■ WHAT YOU WILL DO: Would you please return only the lines from the one with "652x412 pixels." through the last line of the records below, leaving the pictures out?

= = =

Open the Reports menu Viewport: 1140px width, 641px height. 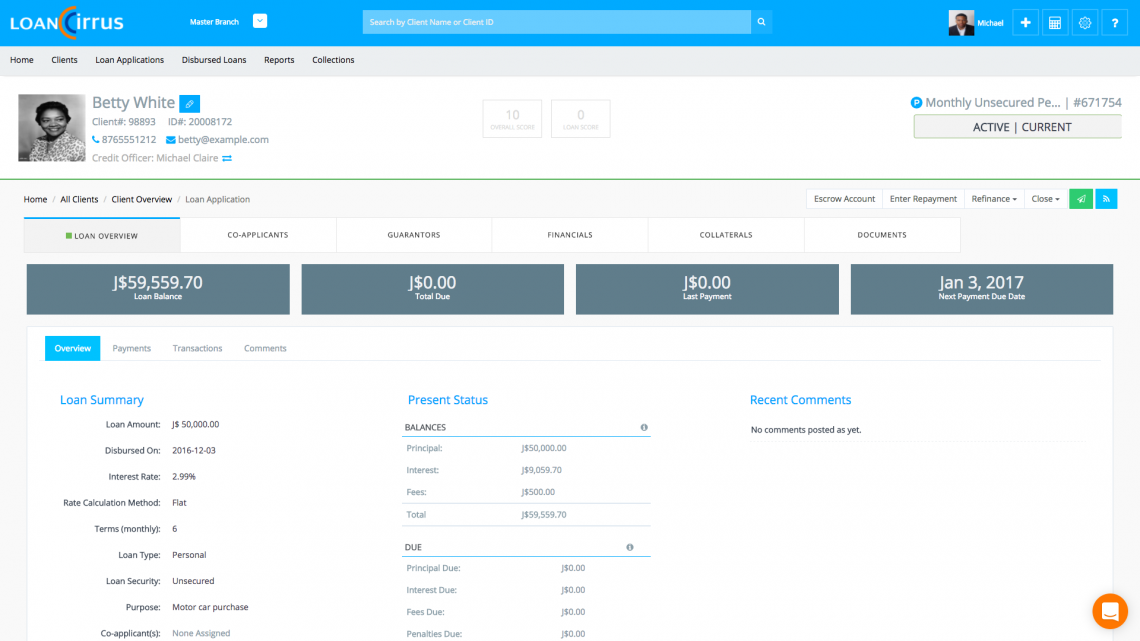279,60
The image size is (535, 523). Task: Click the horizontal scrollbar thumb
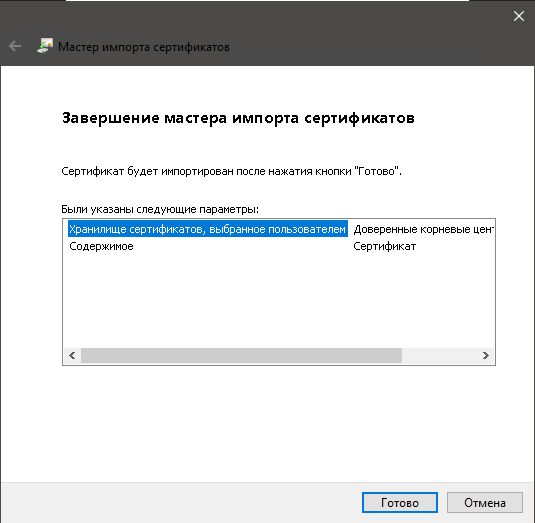pyautogui.click(x=241, y=355)
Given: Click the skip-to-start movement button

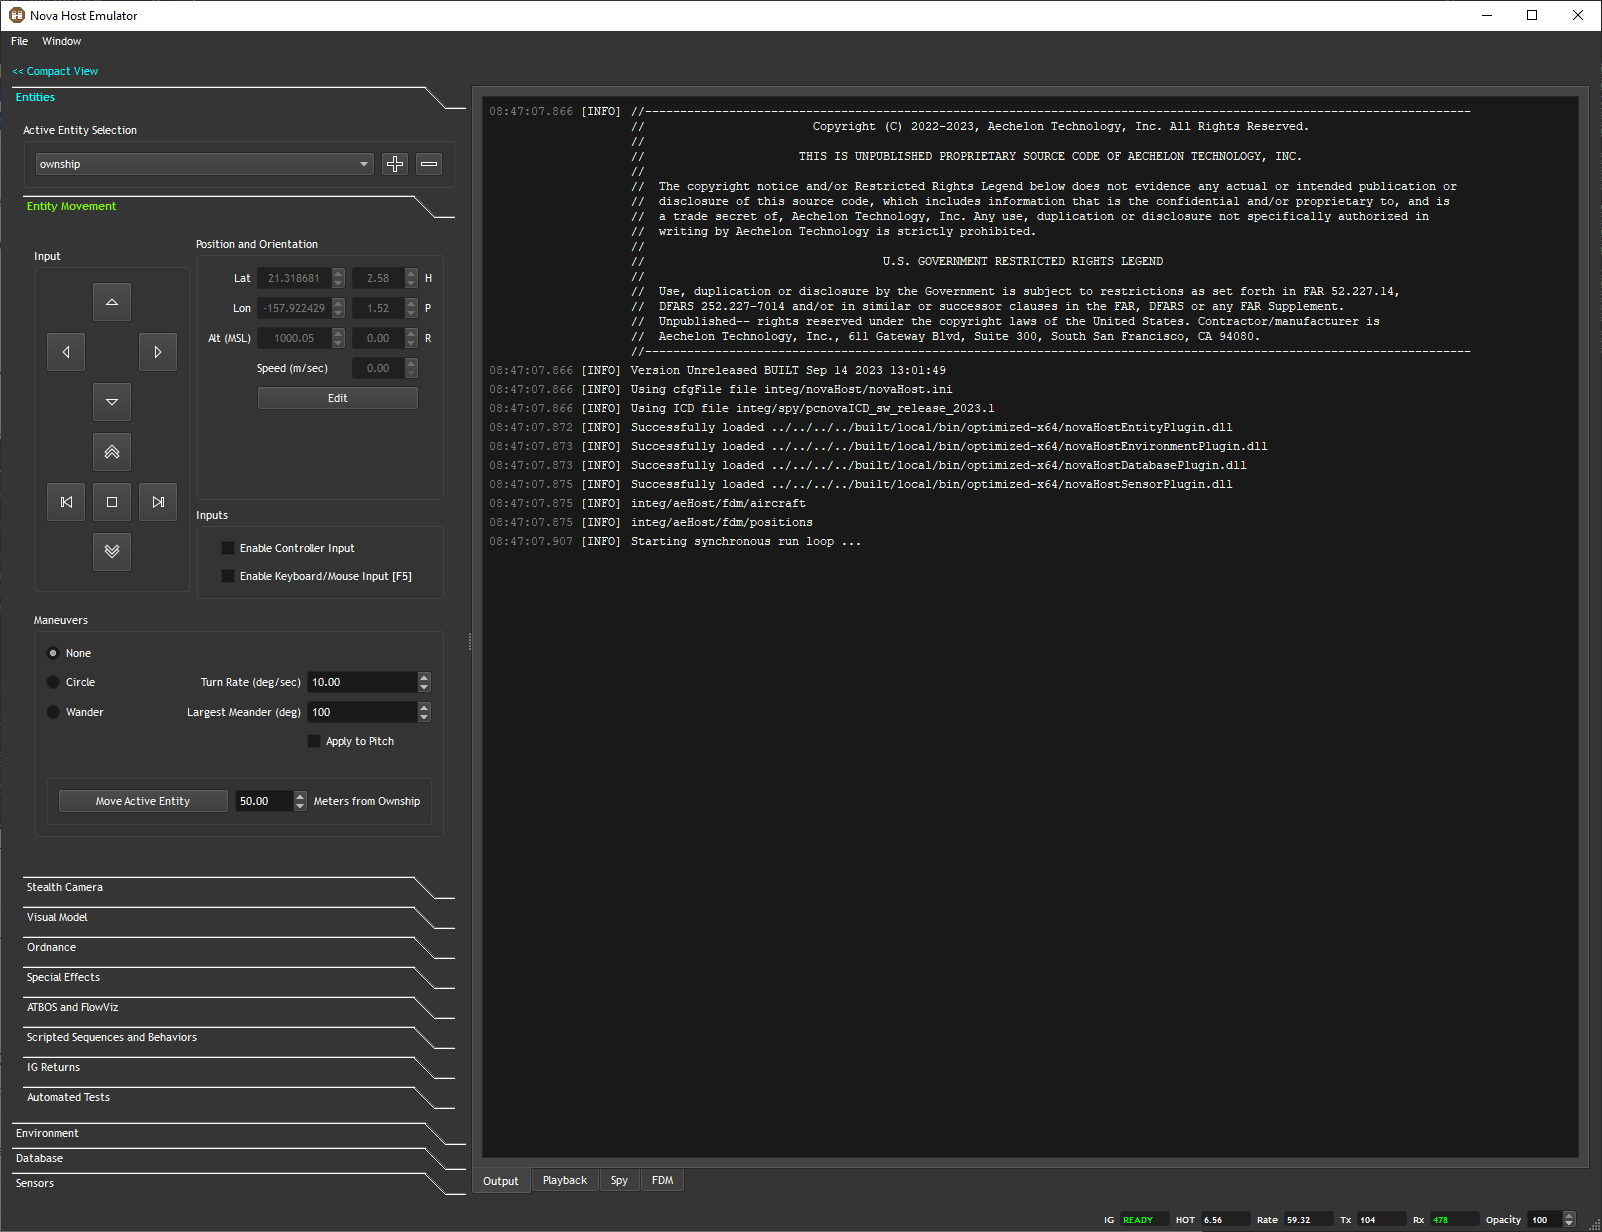Looking at the screenshot, I should point(66,502).
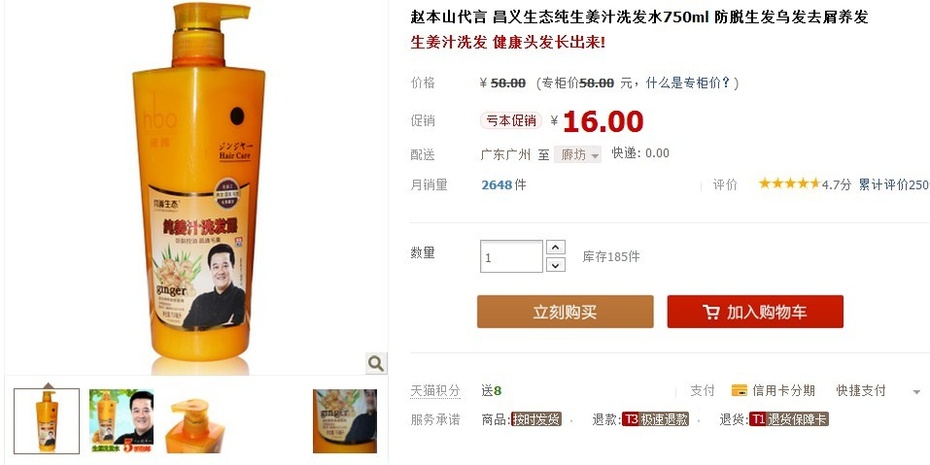The width and height of the screenshot is (930, 465).
Task: Open the 累计评价 reviews link
Action: click(894, 184)

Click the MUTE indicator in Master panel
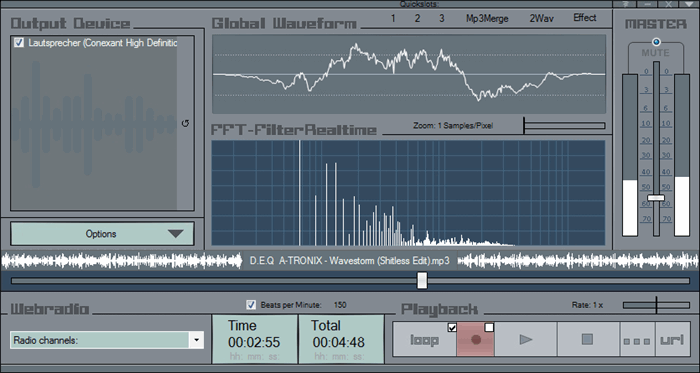coord(656,42)
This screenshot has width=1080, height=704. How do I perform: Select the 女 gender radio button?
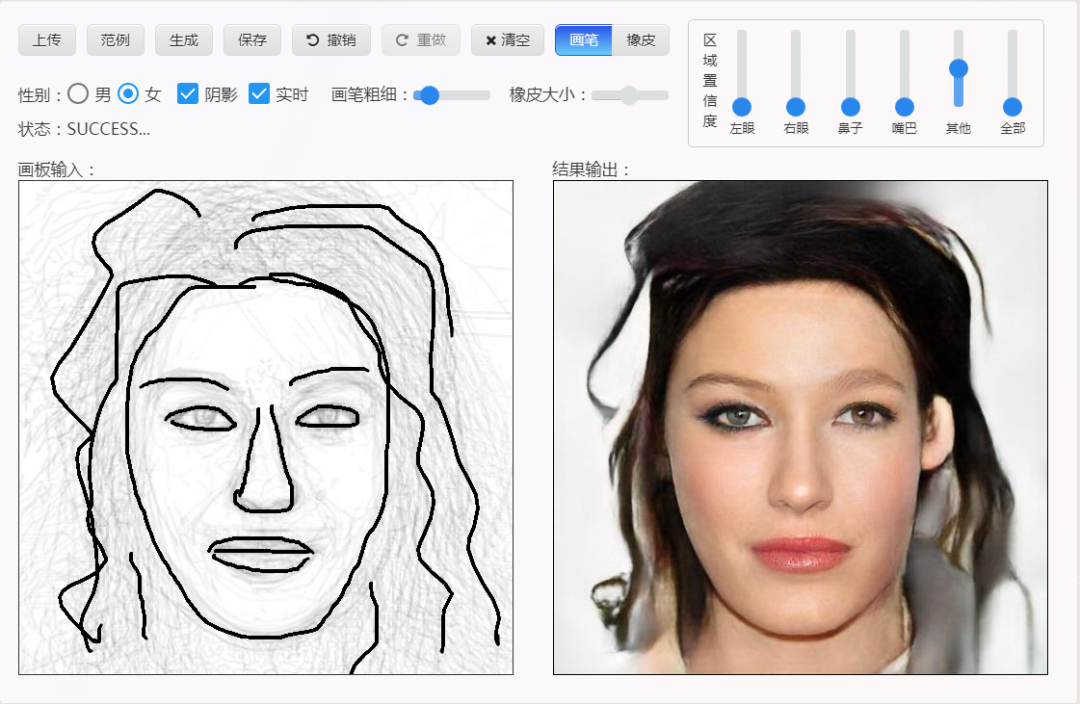(x=128, y=94)
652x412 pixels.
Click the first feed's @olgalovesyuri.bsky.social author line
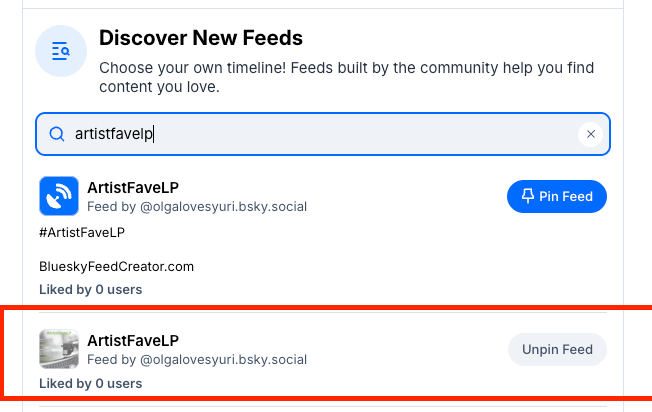coord(197,206)
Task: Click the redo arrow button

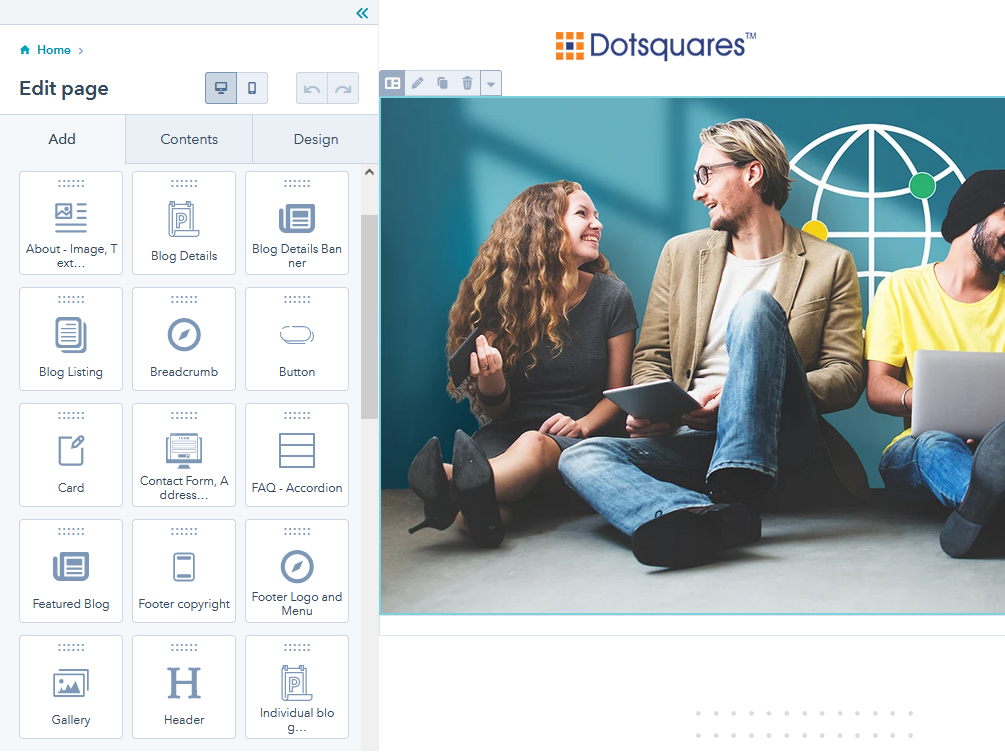Action: pyautogui.click(x=343, y=88)
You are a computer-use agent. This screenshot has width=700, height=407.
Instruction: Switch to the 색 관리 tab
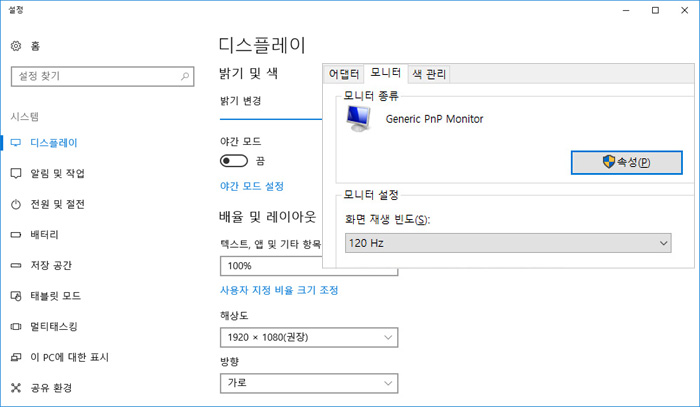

= = =

■ THE ANSWER:
652x412 pixels.
Click the first feed's @olgalovesyuri.bsky.social author line
coord(197,206)
Task: Click the redo arrow button

Action: pyautogui.click(x=343, y=88)
You are a computer-use agent. This screenshot has width=700, height=407.
Instruction: Switch to the 색 관리 tab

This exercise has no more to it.